Insurance industry leaders in Illinois are speaking out against a new rating law proposal that they claim could lead to higher rates for drivers. The American Property Casualty Insurance Association (APCIA), the Illinois Insurance Association (IIA), and the National Association of Mutual Insurance Companies (NAMIC) have jointly released a statement opposing HB2203, also known as the rate regulation bill.
The bill seeks to change the state’s insurance rating law in an effort to address rising insurance costs. However, the insurance industry argues that the change would be counterproductive and could actually result in higher rates for consumers.
According to the joint statement, the current insurance rating law in Illinois has benefited consumers since it was implemented in the 1970s. The state also has one of the most competitive insurance markets in the country, which has helped to keep costs below the national average for consumers. The industry believes that increasing regulations could hinder the current efficient, consumer-focused insurance marketplace.
The industry leaders also argue that HB2203 would restrict the use of rating and underwriting tools that have been proven to benefit consumers and accurately and effectively set fair insurance rates. By using a variety of rating factors, insurers can assess drivers’ risks more accurately and price their products based on the likelihood and severity of insurance claims. The use of these tools benefits consumers and is the fairest way to set insurance rates.
The leader have contested that if insurers are unable to utilize risk factors when determining rates, it will lead to a one-size-fits-all approach to pricing, eliminating competition in the marketplace, and ultimately driving prices up for all consumers. As prices increase for all Illinois consumers, access and affordability will steeply decline.

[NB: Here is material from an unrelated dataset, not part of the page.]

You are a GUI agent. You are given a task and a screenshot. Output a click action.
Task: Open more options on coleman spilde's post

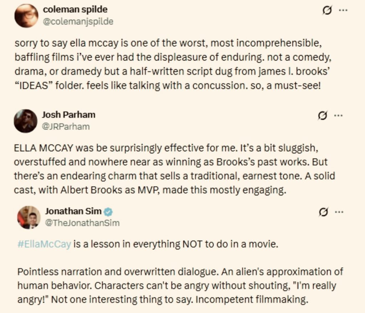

The insurance industry is urging lawmakers to reconsider the bill and work with them to find solutions that will benefit consumers without driving up rates. They believe that now is not the time to enact legislation that could result in increased premiums for consumers, as it would only create severe barriers within the time-tested insurance system and force consumers to subsidize the risk of others.
It remains to be seen whether the industry's concerns will be taken into consideration in the ongoing debate over HB2203. However, the joint statement from APCIA, IIA, and NAMIC highlights the potential consequences of the bill and the importance of careful consideration when it comes to changing the state's insurance rating law.